TASK GOAL: Please write out all of the entries without altering anything.
** SOURCE INFORMATION follows **
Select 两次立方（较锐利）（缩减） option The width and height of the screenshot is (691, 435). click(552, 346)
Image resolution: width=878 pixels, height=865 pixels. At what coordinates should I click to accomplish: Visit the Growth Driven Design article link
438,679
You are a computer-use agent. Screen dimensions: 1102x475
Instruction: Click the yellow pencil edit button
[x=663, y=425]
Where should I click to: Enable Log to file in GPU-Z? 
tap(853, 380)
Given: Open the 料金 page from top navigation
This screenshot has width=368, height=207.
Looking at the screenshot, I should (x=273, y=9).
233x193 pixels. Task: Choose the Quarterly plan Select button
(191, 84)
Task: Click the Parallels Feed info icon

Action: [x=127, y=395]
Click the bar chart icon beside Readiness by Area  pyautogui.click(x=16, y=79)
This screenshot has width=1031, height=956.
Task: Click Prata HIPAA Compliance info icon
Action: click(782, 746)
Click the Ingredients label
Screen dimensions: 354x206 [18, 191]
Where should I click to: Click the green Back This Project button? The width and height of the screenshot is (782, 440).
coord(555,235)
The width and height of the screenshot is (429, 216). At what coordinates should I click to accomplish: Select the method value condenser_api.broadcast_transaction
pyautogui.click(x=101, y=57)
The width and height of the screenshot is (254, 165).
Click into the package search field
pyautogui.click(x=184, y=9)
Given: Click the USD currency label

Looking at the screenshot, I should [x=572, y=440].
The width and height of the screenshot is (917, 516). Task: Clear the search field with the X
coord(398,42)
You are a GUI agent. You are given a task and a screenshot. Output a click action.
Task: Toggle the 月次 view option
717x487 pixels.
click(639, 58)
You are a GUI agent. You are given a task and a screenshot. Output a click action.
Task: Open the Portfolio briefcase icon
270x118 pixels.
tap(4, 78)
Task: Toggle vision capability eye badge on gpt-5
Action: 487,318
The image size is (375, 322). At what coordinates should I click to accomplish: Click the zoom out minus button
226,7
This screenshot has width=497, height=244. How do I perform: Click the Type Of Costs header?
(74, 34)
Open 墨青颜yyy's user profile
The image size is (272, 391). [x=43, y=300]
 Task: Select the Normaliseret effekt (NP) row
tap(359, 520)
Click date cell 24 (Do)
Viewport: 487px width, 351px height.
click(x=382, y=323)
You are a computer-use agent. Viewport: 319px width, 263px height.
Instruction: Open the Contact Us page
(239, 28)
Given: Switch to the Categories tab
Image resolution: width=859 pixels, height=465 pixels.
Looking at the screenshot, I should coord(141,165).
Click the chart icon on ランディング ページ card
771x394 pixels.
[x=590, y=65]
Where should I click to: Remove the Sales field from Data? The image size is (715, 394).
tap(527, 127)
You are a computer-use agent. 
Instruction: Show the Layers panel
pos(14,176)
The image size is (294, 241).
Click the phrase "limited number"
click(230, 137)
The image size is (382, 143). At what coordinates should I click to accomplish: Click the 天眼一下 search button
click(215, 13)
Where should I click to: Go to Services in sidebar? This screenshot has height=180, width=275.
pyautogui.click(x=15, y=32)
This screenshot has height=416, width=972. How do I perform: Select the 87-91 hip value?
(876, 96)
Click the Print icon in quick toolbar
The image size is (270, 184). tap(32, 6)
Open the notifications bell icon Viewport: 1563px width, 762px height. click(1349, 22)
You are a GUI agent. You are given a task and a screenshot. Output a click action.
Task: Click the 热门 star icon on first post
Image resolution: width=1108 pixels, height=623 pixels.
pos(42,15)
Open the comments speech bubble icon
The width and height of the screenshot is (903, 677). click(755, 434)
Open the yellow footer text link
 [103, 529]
** End of SOURCE INFORMATION **
ANSWER AREA:
Select 两次立方（较锐利）（缩减） option The width and height of the screenshot is (691, 435). click(552, 346)
Image resolution: width=878 pixels, height=865 pixels. At what coordinates should I click to accomplish: Visit the Growth Driven Design article link
438,679
You are a computer-use agent. Screen dimensions: 1102x475
Instruction: Click the yellow pencil edit button
[x=663, y=425]
Where should I click to: Enable Log to file in GPU-Z? 
tap(853, 380)
Given: Open the 料金 page from top navigation
This screenshot has width=368, height=207.
Looking at the screenshot, I should (x=273, y=9).
233x193 pixels. Task: Choose the Quarterly plan Select button
(191, 84)
Task: Click the Parallels Feed info icon

Action: [x=127, y=395]
Click the bar chart icon beside Readiness by Area  pyautogui.click(x=16, y=79)
This screenshot has width=1031, height=956.
Task: Click Prata HIPAA Compliance info icon
Action: click(782, 746)
Click the Ingredients label
Screen dimensions: 354x206 [18, 191]
Where should I click to: Click the green Back This Project button? The width and height of the screenshot is (782, 440).
coord(555,235)
The width and height of the screenshot is (429, 216). At what coordinates should I click to accomplish: Select the method value condenser_api.broadcast_transaction
pyautogui.click(x=101, y=57)
The width and height of the screenshot is (254, 165).
Click into the package search field
pyautogui.click(x=184, y=9)
Given: Click the USD currency label

Looking at the screenshot, I should [x=572, y=440].
The width and height of the screenshot is (917, 516). Task: Clear the search field with the X
coord(398,42)
You are a GUI agent. You are given a task and a screenshot. Output a click action.
Task: Toggle the 月次 view option
717x487 pixels.
click(639, 58)
You are a GUI agent. You are given a task and a screenshot. Output a click action.
Task: Open the Portfolio briefcase icon
270x118 pixels.
tap(4, 78)
Task: Toggle vision capability eye badge on gpt-5
Action: 487,318
The image size is (375, 322). At what coordinates should I click to accomplish: Click the zoom out minus button
226,7
This screenshot has width=497, height=244. How do I perform: Click the Type Of Costs header?
(74, 34)
Open 墨青颜yyy's user profile
The image size is (272, 391). [x=43, y=300]
 Task: Select the Normaliseret effekt (NP) row
tap(359, 520)
Click date cell 24 (Do)
Viewport: 487px width, 351px height.
click(x=382, y=323)
You are a computer-use agent. Viewport: 319px width, 263px height.
Instruction: Open the Contact Us page
(239, 28)
Given: Switch to the Categories tab
Image resolution: width=859 pixels, height=465 pixels.
Looking at the screenshot, I should coord(141,165).
Click the chart icon on ランディング ページ card
771x394 pixels.
[x=590, y=65]
Where should I click to: Remove the Sales field from Data? The image size is (715, 394).
tap(527, 127)
You are a computer-use agent. 
Instruction: Show the Layers panel
pos(14,176)
The image size is (294, 241).
Click the phrase "limited number"
click(230, 137)
The image size is (382, 143). At what coordinates should I click to accomplish: Click the 天眼一下 search button
click(215, 13)
Where should I click to: Go to Services in sidebar? This screenshot has height=180, width=275.
pyautogui.click(x=15, y=32)
This screenshot has height=416, width=972. How do I perform: Select the 87-91 hip value?
(876, 96)
Click the Print icon in quick toolbar
The image size is (270, 184). tap(32, 6)
Open the notifications bell icon Viewport: 1563px width, 762px height. click(1349, 22)
You are a GUI agent. You are given a task and a screenshot. Output a click action.
Task: Click the 热门 star icon on first post
Image resolution: width=1108 pixels, height=623 pixels.
pos(42,15)
Open the comments speech bubble icon
The width and height of the screenshot is (903, 677). click(755, 434)
Open the yellow footer text link
 [103, 529]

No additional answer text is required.